Which lines of the entries below contain the string "icon"? Copy each one.

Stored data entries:
- - - - -
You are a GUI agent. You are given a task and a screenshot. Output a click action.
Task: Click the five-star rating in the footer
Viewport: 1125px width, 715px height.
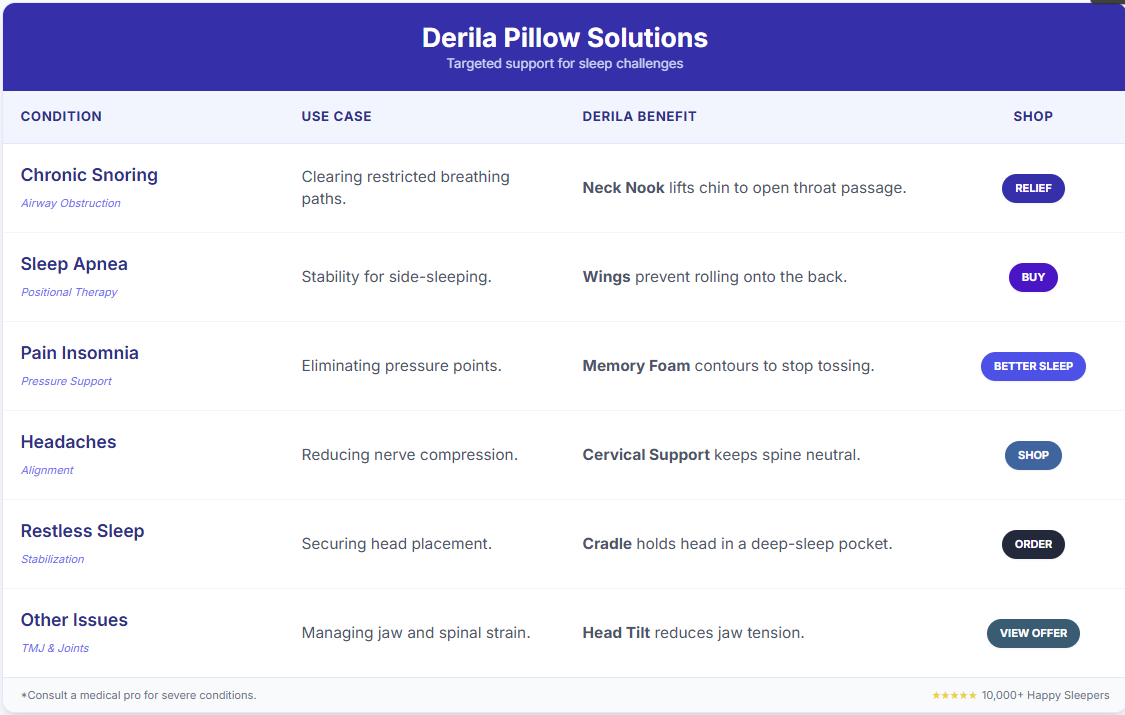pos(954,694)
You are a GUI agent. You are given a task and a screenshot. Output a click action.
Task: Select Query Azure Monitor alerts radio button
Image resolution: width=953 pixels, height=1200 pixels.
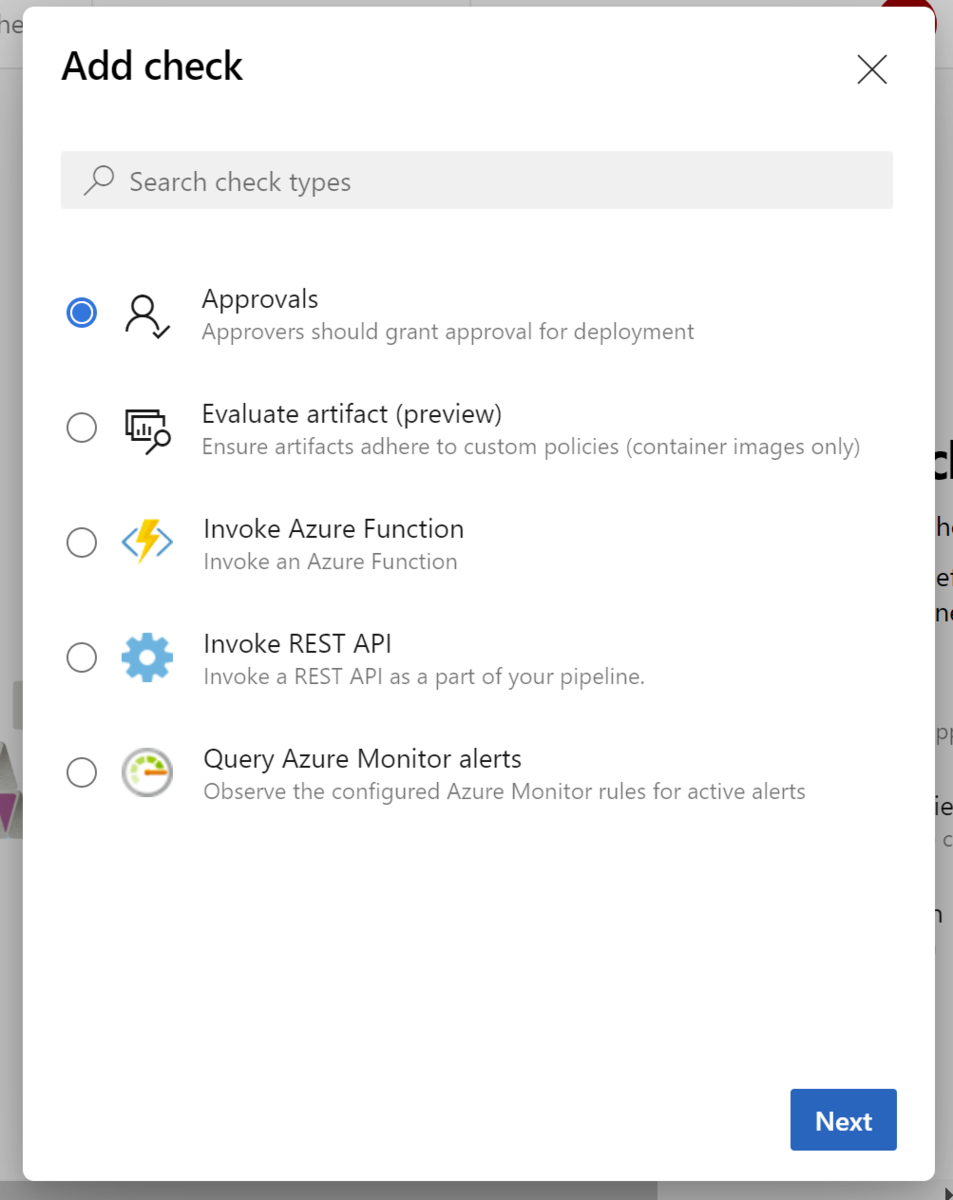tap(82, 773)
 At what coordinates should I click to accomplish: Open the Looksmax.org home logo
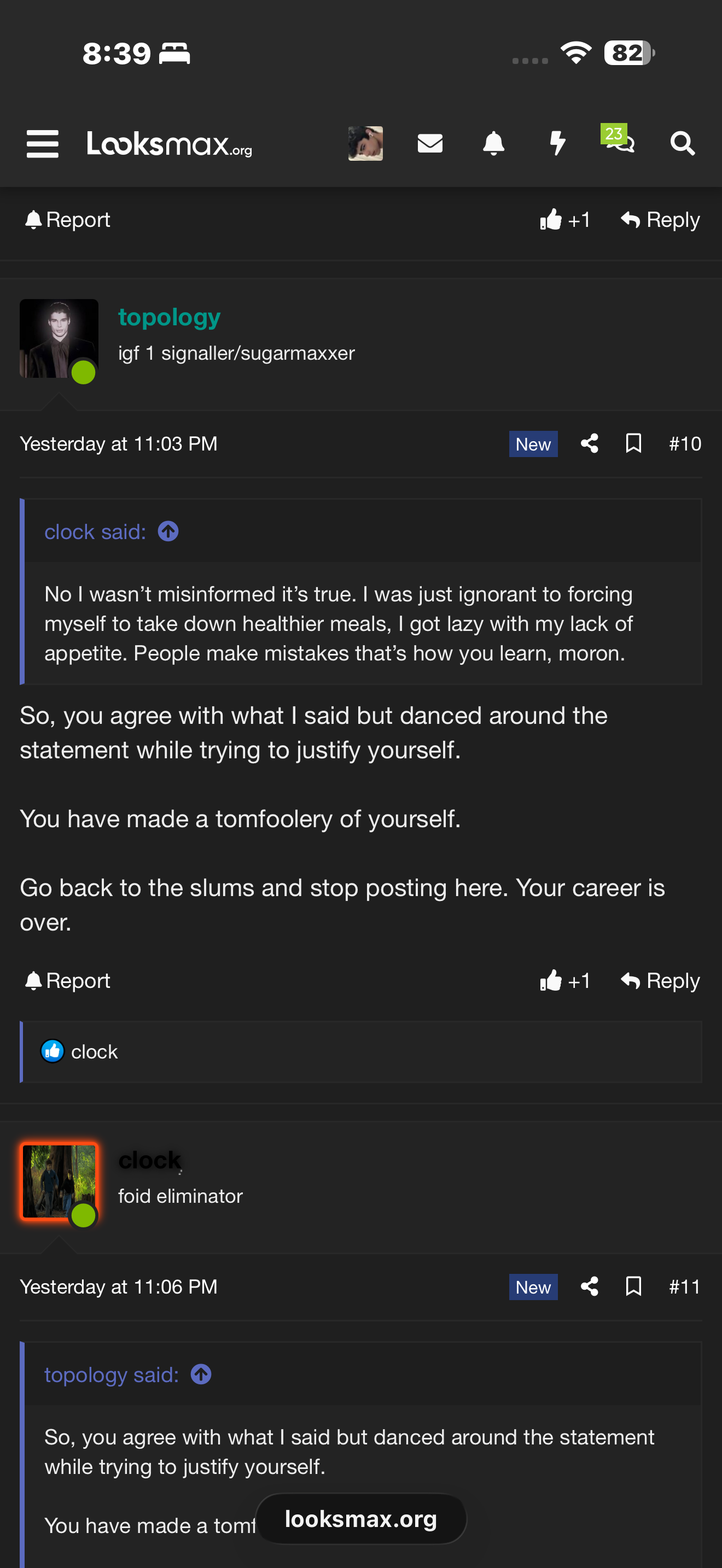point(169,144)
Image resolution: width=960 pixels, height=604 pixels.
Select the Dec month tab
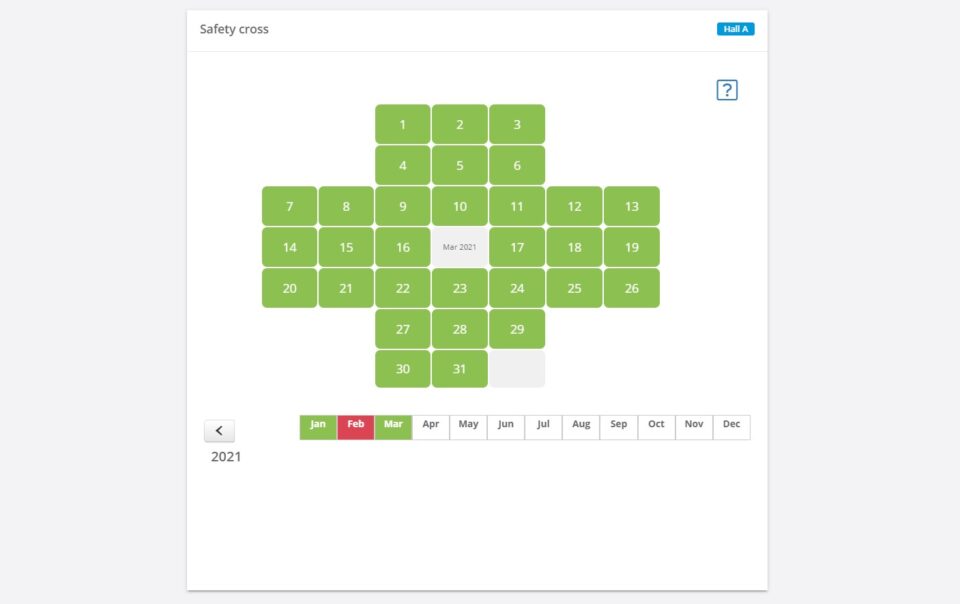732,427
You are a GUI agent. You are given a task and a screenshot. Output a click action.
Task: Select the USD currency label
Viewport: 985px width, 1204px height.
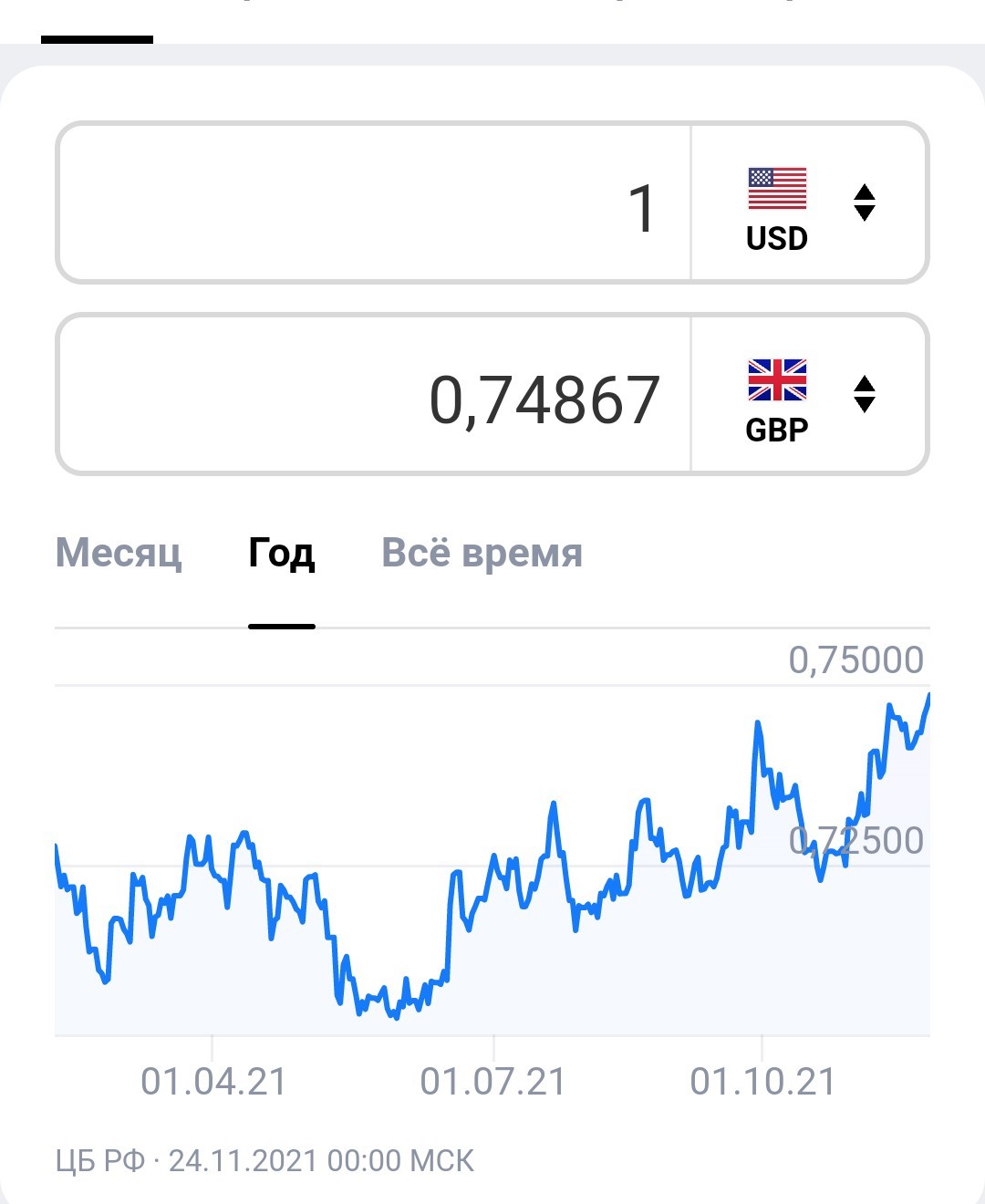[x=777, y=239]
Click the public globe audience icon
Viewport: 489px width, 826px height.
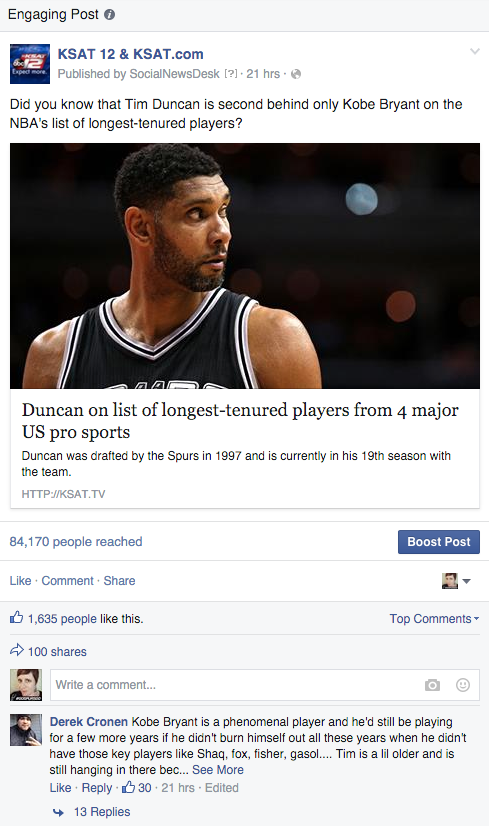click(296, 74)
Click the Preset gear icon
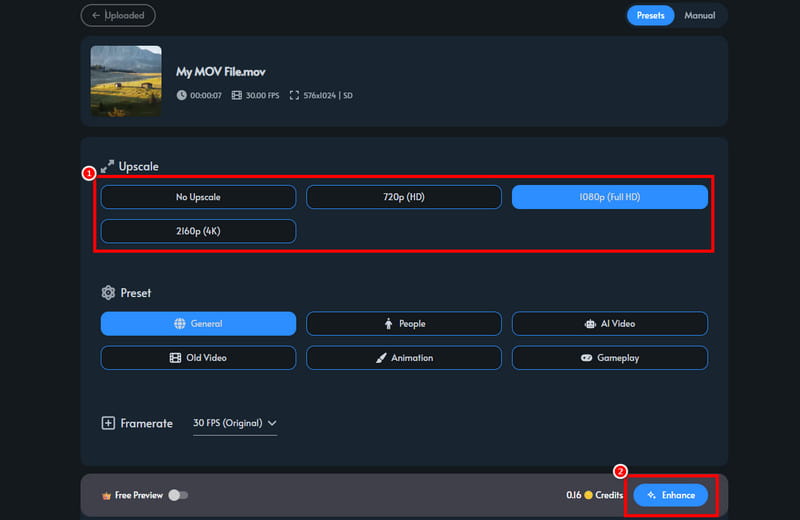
- - - - -
Written answer —
Click the public globe audience icon
Click the Preset gear icon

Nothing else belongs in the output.